Problem description: Print all the entries verbatim.

Task inputs:
::::::::::

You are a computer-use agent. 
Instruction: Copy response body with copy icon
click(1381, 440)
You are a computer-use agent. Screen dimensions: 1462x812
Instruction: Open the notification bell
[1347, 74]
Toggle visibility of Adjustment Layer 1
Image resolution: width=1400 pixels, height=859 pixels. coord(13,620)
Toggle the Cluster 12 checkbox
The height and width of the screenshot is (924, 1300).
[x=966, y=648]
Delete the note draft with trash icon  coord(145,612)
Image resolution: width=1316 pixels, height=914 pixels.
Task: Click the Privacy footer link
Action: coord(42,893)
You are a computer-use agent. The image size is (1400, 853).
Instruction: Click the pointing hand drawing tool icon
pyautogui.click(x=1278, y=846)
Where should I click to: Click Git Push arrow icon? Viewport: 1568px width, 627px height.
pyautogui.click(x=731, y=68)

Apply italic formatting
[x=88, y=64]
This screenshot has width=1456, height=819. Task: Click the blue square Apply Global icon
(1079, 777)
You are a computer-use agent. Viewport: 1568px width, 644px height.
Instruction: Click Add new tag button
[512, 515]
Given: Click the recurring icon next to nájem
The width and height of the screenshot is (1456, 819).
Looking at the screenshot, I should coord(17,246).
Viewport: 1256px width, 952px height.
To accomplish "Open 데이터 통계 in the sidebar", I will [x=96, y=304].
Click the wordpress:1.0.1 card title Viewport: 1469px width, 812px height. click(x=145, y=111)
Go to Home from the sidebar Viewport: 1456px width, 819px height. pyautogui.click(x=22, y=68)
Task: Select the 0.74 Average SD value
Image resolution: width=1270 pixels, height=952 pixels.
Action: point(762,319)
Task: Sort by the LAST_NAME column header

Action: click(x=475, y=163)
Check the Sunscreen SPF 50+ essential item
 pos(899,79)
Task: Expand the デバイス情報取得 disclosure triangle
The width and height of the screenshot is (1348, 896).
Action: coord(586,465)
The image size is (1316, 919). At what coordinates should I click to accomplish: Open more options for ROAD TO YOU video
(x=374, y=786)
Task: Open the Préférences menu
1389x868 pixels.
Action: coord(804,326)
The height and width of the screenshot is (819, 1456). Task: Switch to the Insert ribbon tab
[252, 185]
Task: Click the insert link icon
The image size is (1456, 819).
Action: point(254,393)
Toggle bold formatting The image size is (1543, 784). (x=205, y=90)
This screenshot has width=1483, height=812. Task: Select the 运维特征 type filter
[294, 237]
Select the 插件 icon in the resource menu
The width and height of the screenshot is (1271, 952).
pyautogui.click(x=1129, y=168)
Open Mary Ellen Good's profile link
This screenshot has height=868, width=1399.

::::::::::

Exercise answer:
You are a computer-use agent. 
Instruction: Copy response body with copy icon
click(1381, 440)
You are a computer-use agent. Screen dimensions: 1462x812
Instruction: Open the notification bell
[1347, 74]
Toggle visibility of Adjustment Layer 1
Image resolution: width=1400 pixels, height=859 pixels. coord(13,620)
Toggle the Cluster 12 checkbox
The height and width of the screenshot is (924, 1300).
[x=966, y=648]
Delete the note draft with trash icon  coord(145,612)
Image resolution: width=1316 pixels, height=914 pixels.
Task: Click the Privacy footer link
Action: coord(42,893)
You are a computer-use agent. The image size is (1400, 853).
Instruction: Click the pointing hand drawing tool icon
pyautogui.click(x=1278, y=846)
Where should I click to: Click Git Push arrow icon? Viewport: 1568px width, 627px height.
pyautogui.click(x=731, y=68)

Apply italic formatting
[x=88, y=64]
This screenshot has width=1456, height=819. Task: Click the blue square Apply Global icon
(1079, 777)
You are a computer-use agent. Viewport: 1568px width, 644px height.
Instruction: Click Add new tag button
[512, 515]
Given: Click the recurring icon next to nájem
The width and height of the screenshot is (1456, 819).
Looking at the screenshot, I should coord(17,246).
Viewport: 1256px width, 952px height.
To accomplish "Open 데이터 통계 in the sidebar", I will [x=96, y=304].
Click the wordpress:1.0.1 card title Viewport: 1469px width, 812px height. click(x=145, y=111)
Go to Home from the sidebar Viewport: 1456px width, 819px height. pyautogui.click(x=22, y=68)
Task: Select the 0.74 Average SD value
Image resolution: width=1270 pixels, height=952 pixels.
Action: point(762,319)
Task: Sort by the LAST_NAME column header

Action: click(x=475, y=163)
Check the Sunscreen SPF 50+ essential item
 pos(899,79)
Task: Expand the デバイス情報取得 disclosure triangle
The width and height of the screenshot is (1348, 896).
Action: coord(586,465)
The image size is (1316, 919). At what coordinates should I click to accomplish: Open more options for ROAD TO YOU video
(x=374, y=786)
Task: Open the Préférences menu
1389x868 pixels.
Action: coord(804,326)
The height and width of the screenshot is (819, 1456). Task: Switch to the Insert ribbon tab
[252, 185]
Task: Click the insert link icon
The image size is (1456, 819).
Action: point(254,393)
Toggle bold formatting The image size is (1543, 784). (x=205, y=90)
This screenshot has width=1483, height=812. Task: Select the 运维特征 type filter
[294, 237]
Select the 插件 icon in the resource menu
The width and height of the screenshot is (1271, 952).
pyautogui.click(x=1129, y=168)
Open Mary Ellen Good's profile link
This screenshot has height=868, width=1399.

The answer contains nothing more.